### Written request 1
Using the comments on the BP oil spill, decide whether each statement agrees: (a) Matt Simmons was the source of the prediction that the blowout would continue for 24 years; (b) the writer concluded the Gulf of Mexico was dead after the third attempt to plug the well failed; (c) Simmons said the blowout could last 9000 days. Answer yes or no for each and quote the deciding words.

### Supplied text
--------------------------------------------------
History of BP in a nutshell this morning on Democracy Now with Stephen Kinzer
grrrr...
http://www.democracynow.org/
Well, no shit. Of course it could take until Christmas -- it may very well keep gushing oil until there is no more oil left in the well.
I figured that out after about the eighth attempt to plug the well failed... The Gulf of Mexico is Dead.
I think there is a good estimate on how much oil is below the well, but it's "proprietary information" and it belongs to of course, BP.
Imagine the crust rupturing around the damaged well and this thing spews oil for the next 25 years. The gulf, the east coast, north atlantic and onward. Add in all the storms and hurricanes in between and soon its – really -everywhere.
It would be the worst thing to ever happen since human civilization began, besides the atomic bomb.
The prediction of the blowout continuing for 24 years came from Matt Simmons, a respected investor and oil industry insider. He actually made the statement this blowout could last for 9000 days, which works out to about 24 years.
--------------------------------------------------
### Written request 2
Format the records as a numbered list, starting at the line that contains "Image resolution: width=480" and ending at the line that contains "(x=207, y=128)". Skip blank lines and leave out the pictures.
--------------------------------------------------
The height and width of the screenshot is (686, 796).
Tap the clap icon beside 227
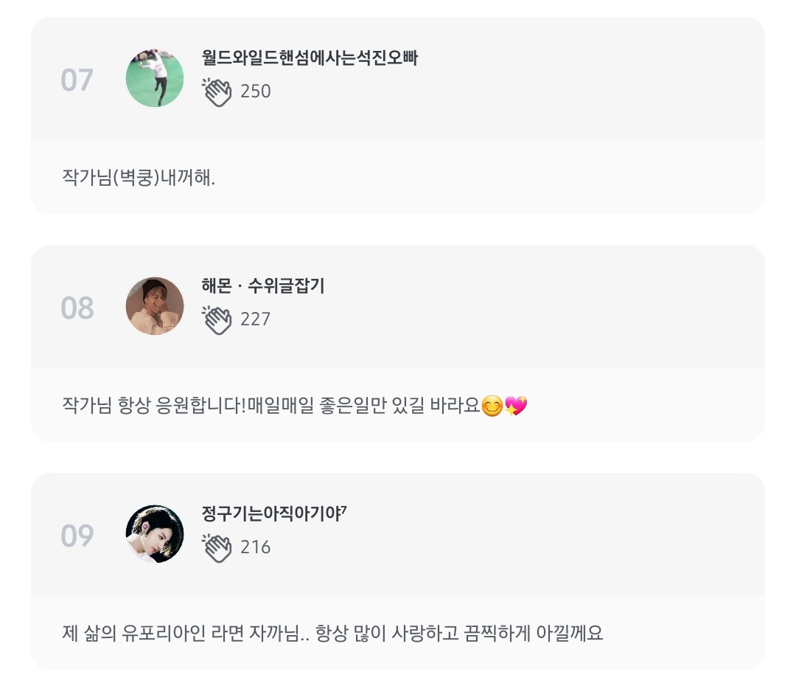[217, 320]
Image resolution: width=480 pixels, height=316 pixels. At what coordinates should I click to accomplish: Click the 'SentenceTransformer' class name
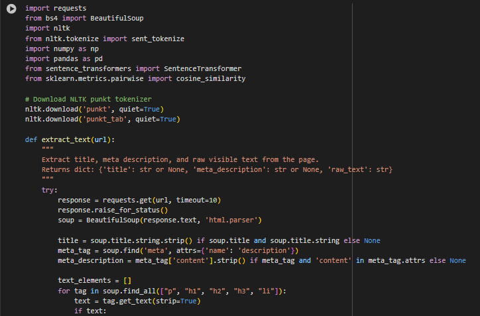click(x=203, y=68)

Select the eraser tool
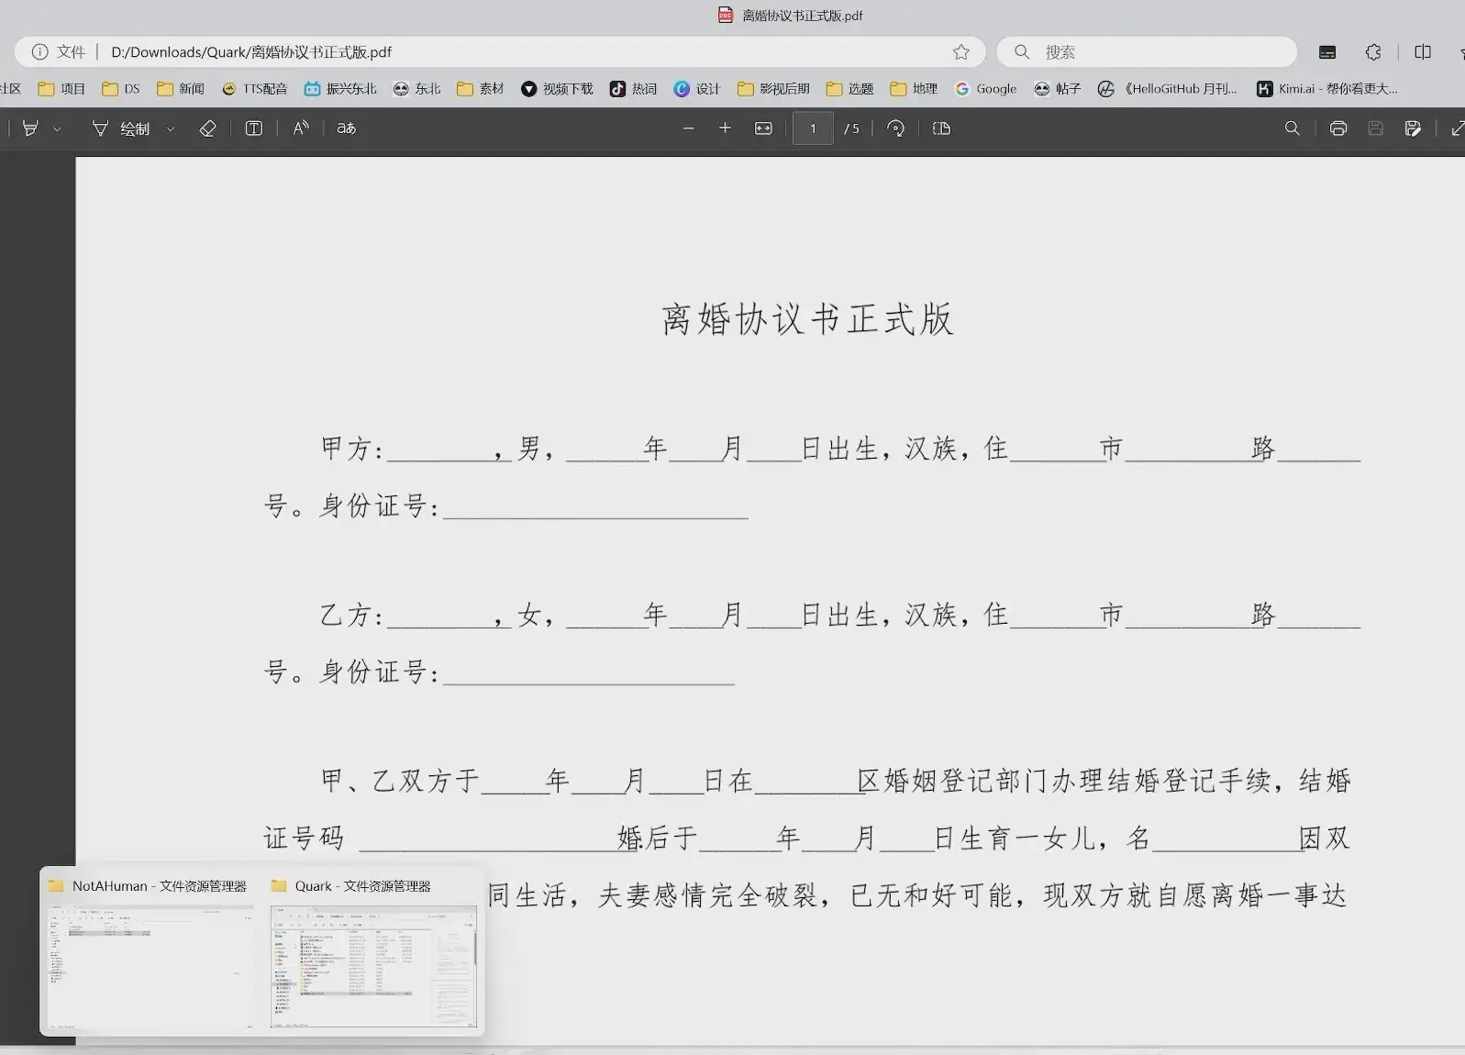(x=207, y=128)
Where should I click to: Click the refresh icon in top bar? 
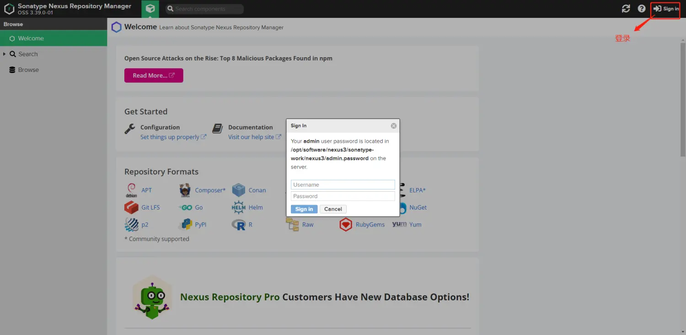point(626,9)
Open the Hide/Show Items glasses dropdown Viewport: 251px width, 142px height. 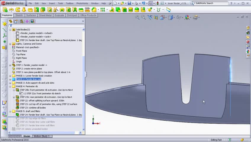[x=179, y=17]
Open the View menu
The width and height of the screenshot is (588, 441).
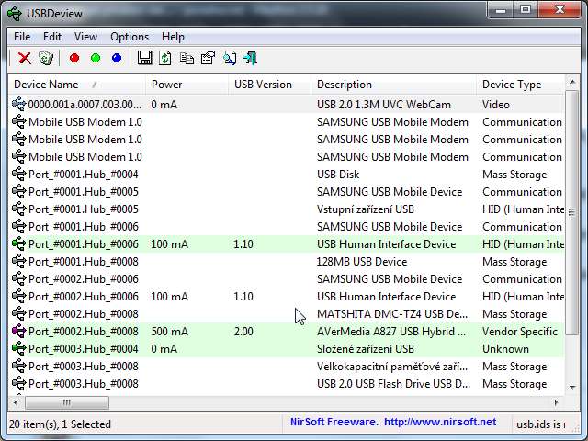point(85,37)
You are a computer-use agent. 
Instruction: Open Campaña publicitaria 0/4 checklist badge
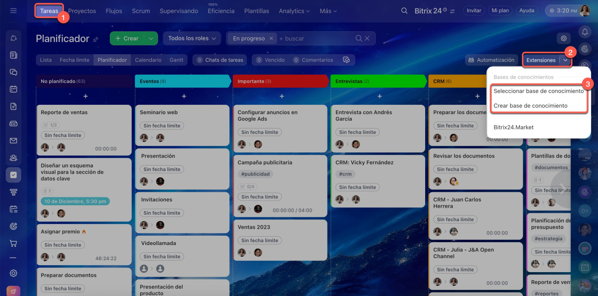click(248, 186)
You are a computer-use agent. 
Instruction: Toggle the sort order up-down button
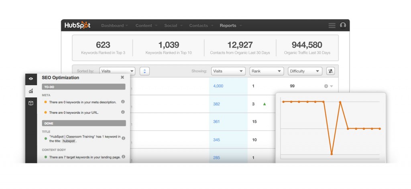[x=144, y=71]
--------------------------------------------------
### Result 1
(a) Yes: "The prediction of the blowout continuing for 24 years came from Matt Simmons"
(b) No: "I figured that out after about the eighth attempt to plug the well failed"
(c) Yes: "He actually made the statement this blowout could last for 9000 days"

### Result 2
1. Image resolution: width=480 pixels, height=316 pixels. At what coordinates should I click to accomplish: Click the 'SentenceTransformer' class name
2. click(x=203, y=68)
3. Select the eraser tool
4. (x=207, y=128)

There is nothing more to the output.